Type 7 plastics are difficult to recycle and it is unlikely that curbside recycling will accept them. If you do have these plastics and want to keep them out of a landfill your best option is to find a company near you that specializes in processing them.

Reusing plastic bottles around your home

Your neighborhood recycling agency doesn’t have to be the one that determines which plastic bottles are recycled. You can always reuse plastic bottles around your home as containers for leftover food or as part of a DIY art project. An easy way to reuse plastic bottles is as part of simple science experiments for you or your kids. Projects like these include making a baking soda volcano or using the bottle to make a rocket. Here is a list of easy experiments that require plastic bottles or bottle caps.
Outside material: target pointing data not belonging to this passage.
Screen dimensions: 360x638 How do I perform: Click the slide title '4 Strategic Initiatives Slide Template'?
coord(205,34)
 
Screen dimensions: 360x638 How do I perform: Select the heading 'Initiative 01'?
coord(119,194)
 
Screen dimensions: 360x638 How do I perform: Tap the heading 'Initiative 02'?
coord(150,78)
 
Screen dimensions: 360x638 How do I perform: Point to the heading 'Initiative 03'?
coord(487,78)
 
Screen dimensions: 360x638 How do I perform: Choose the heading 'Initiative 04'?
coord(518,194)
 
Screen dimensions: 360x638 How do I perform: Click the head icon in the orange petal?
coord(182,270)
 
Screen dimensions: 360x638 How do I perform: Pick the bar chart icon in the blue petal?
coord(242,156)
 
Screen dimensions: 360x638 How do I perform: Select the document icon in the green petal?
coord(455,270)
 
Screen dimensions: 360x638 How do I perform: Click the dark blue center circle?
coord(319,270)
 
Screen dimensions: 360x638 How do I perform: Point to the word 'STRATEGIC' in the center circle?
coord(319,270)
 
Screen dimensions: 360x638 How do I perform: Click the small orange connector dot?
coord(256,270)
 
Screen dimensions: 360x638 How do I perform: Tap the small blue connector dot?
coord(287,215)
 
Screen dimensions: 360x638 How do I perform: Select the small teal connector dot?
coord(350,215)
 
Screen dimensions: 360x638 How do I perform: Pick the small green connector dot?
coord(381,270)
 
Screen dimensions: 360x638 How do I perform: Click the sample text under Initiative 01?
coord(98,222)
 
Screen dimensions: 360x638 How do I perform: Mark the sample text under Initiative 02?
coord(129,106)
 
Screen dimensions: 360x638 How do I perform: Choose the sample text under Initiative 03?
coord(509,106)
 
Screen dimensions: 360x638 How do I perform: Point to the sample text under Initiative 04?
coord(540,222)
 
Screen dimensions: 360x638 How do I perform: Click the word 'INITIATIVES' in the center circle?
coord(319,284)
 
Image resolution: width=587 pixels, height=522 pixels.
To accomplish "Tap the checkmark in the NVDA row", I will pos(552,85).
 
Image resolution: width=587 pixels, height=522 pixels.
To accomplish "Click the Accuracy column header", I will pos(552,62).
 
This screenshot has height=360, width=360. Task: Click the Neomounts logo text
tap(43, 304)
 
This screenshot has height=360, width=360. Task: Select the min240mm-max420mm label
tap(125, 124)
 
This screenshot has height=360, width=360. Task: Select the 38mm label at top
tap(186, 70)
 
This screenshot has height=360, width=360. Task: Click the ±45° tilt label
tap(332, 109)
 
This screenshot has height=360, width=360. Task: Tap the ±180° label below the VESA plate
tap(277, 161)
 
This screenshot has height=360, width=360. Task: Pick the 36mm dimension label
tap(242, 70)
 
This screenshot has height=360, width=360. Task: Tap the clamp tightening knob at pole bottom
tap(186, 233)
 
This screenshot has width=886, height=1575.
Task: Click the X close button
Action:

Great tit bird sitting on a feeder made from plastic bottle. Sunny winter day. Stock photo

Reusing plastic bottles around your yard

Another option to reuse old plastic bottles is to use them in your yard or garden. Plastic bottles can be used as containers for plants or used to water those plants. Growing up my mom cut 2-liter bottles in half and used them to cover young plants in the spring and keep them safe from frost. Cut holes in a plastic bottle and connect a hose to it and you have an easy mobile sprinkler head.

Plastic bottles are a great base for a bird-based project. Cut some openings on the sides, attach some simple perches, and fill it with seeds and you have a bird feeder that just needs to be hung outside. A larger bottle could even be shaped into an entire birdhouse.